Pelo modelo atual, cada distribuidora só pode encher e comercializar botijões de sua própria marca, o que facilita a fiscalização e a responsabilização em caso de problemas.
“O agente regulador tem o papel de propor novas regras e sugerir melhorias. Respeitamos isso e apoiamos. Porém, esta proposta de mudança regulatória do GLP não leva em consideração os impactos econômicos e sociais das medidas apresentadas. Não quantifica, por exemplo, os custos adicionais que haveria com este sistema de rastreamento e com a necessidade de maior equipe e infraestrutura de fiscalização”, afirma Sergio Bandeira de Mello, presidente do Sindigás, entidade que representa as distribuidoras.
Consumidor rejeita mudanças na regra
Um levantamento do Instituto Locomotiva, realizado em junho de 2025 com 1.500 brasileiros em todas as regiões do país, reforça a preocupação:
- 93% dos entrevistados temem comprar gás sem a garantia da marca conhecida.
- 97% consideram a marca no botijão essencial para assegurar a qualidade.
- 94% defendem a gravação em alto-relevo como garantia de procedência.
- 83% apoiam a regra atual que limita o enchimento ao detentor da marca.
“A população sabe que um botijão mal-conservado pode colocar vidas em risco. Sem a marca da empresa gravada no recipiente, fica difícil saber a origem e quem se responsabiliza. Além disso, aumenta a chance de adulteração ou de receber menos gás do que o comprado. A pesquisa mostra que o brasileiro valoriza políticas públicas que ampliem o acesso ao gás, mas sem abrir mão da segurança”, observa Renato Meirelles, presidente do Instituto.
Risco de retrocesso
Para especialistas, permitir o enchimento de botijões de forma fracionada — ou seja, sem a pré-medida de 13 quilos — pode aumentar o risco de adulterações e desvios de quantidade. Países vizinhos servem de exemplo: no México, são frequentes os casos de roubo e fraude; e no Paraguai, cerca de 80% do parque de botijões está fora do prazo de requalificação.
“Quando se afrouxam regras, abre-se espaço para negligência e até para o crime”, adverte Bandeira de Mello, que teme a saída de empresas sérias do mercado diante da insegurança regulatória.

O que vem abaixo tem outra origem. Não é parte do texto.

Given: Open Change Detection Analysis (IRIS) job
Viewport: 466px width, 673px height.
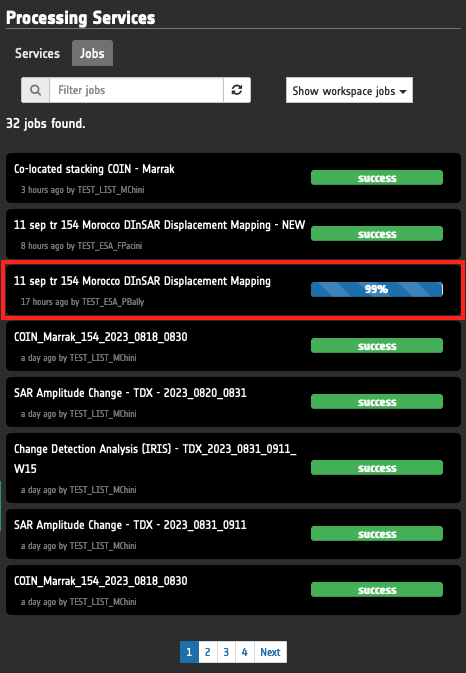Looking at the screenshot, I should 233,468.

O executivo também chama atenção para o perigo de transferir esse tipo de operação para áreas urbanas, sem a estrutura adequada de segurança. “Estamos falando de um produto inflamável. Não dá para imaginar esse processo ocorrendo perto de escolas ou supermercados. Hoje, o envase é realizado em grandes bases industriais, com infraestrutura e equipes de emergência. Improvisar seria inseguro e, no fim, até mais caro. Além de acidentes, há o risco de importar para o mercado de GLP problemas que não existem aqui, mas são comuns no setor de combustíveis — como mostrou a recente Operação Carbono Oculto. A ANP não tem estrutura ou verba suficientes para fiscalizar e coibir fraudes em todo o país”, completa.